Request: Return verbatim the part of the data that opens with the line containing "coordinates (127, 336)." and closes with the line containing "The width and height of the screenshot is (1512, 795). I", with both of those lines included.

Entries from a dataset:
-----
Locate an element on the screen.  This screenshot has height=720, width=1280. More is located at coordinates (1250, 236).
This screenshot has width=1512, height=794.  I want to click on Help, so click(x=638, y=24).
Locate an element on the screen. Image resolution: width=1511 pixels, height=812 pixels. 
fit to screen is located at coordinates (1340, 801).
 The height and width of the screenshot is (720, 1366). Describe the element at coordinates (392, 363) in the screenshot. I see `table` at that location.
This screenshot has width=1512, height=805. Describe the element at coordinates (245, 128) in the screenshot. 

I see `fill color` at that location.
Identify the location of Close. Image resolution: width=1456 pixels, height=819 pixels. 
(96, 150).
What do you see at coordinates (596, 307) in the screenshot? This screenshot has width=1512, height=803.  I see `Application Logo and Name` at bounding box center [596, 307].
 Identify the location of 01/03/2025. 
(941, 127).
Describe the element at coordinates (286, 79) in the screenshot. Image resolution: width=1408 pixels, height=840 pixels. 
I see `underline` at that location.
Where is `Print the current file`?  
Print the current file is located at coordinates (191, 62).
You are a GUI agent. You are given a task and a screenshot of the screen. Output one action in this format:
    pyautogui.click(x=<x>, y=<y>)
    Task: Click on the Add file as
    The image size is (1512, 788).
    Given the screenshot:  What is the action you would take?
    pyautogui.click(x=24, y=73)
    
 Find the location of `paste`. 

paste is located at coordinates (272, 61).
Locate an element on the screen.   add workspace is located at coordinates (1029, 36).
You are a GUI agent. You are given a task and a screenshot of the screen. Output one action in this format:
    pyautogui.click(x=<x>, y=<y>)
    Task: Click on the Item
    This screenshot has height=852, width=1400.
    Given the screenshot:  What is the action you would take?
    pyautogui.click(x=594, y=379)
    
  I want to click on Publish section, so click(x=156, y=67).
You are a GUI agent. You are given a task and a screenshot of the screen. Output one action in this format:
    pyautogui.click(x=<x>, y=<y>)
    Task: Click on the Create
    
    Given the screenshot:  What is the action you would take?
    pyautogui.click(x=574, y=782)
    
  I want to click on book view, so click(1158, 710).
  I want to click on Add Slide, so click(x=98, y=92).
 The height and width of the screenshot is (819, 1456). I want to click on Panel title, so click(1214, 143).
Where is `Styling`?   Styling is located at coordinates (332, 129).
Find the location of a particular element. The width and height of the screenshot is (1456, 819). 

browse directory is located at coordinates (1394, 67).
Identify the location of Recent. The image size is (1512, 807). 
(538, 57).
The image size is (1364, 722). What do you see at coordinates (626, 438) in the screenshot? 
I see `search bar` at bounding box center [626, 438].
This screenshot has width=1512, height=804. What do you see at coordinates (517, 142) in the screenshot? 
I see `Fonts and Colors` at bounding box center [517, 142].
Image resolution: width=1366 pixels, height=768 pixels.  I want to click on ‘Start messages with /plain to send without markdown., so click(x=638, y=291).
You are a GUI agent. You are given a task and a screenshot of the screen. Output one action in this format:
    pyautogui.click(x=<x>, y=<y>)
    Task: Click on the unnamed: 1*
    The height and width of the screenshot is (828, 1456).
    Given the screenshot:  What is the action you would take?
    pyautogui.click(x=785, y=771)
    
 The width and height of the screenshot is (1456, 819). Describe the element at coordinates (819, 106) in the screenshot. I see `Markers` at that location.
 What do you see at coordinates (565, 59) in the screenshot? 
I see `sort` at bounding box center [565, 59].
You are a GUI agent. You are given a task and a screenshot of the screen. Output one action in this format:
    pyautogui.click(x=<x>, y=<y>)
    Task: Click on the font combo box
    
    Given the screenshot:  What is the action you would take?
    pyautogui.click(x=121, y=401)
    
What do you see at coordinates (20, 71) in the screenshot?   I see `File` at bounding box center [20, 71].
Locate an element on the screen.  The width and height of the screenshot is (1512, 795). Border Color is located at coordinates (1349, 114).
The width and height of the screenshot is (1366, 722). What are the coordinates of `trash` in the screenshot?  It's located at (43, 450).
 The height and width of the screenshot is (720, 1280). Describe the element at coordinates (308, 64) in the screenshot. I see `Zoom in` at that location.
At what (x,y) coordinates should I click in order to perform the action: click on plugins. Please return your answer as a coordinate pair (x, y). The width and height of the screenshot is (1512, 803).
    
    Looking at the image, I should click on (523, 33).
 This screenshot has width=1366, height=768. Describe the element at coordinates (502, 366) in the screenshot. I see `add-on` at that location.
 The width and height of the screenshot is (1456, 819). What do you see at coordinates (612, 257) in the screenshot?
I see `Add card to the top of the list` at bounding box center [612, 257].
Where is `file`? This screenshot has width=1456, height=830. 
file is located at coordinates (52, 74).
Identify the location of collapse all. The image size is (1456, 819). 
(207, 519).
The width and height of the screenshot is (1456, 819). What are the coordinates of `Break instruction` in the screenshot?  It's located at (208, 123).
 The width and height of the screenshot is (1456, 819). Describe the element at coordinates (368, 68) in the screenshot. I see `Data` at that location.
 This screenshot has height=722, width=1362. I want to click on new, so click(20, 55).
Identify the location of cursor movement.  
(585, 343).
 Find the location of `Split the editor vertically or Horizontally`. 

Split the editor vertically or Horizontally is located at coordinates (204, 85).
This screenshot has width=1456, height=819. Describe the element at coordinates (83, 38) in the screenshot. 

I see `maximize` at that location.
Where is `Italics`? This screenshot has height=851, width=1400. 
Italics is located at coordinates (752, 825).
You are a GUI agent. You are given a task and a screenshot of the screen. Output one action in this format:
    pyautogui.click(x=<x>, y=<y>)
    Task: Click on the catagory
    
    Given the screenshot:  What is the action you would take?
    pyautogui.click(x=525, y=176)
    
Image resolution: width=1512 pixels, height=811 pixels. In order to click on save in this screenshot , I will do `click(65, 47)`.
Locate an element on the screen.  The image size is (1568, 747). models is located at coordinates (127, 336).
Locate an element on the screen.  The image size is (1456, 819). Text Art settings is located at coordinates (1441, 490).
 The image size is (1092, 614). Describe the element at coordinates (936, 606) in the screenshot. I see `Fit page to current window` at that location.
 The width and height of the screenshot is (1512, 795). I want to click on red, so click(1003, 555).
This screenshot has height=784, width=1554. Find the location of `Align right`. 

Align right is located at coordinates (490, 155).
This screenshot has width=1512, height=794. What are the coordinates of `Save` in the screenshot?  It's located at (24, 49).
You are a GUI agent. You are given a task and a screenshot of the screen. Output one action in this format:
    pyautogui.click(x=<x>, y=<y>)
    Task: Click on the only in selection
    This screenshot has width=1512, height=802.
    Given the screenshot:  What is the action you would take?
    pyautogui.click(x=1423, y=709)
-----
Expected answer:
Locate an element on the screen.  The image size is (1568, 747). models is located at coordinates (127, 336).
Locate an element on the screen.  The image size is (1456, 819). Text Art settings is located at coordinates (1441, 490).
 The image size is (1092, 614). Describe the element at coordinates (936, 606) in the screenshot. I see `Fit page to current window` at that location.
 The width and height of the screenshot is (1512, 795). I want to click on red, so click(1003, 555).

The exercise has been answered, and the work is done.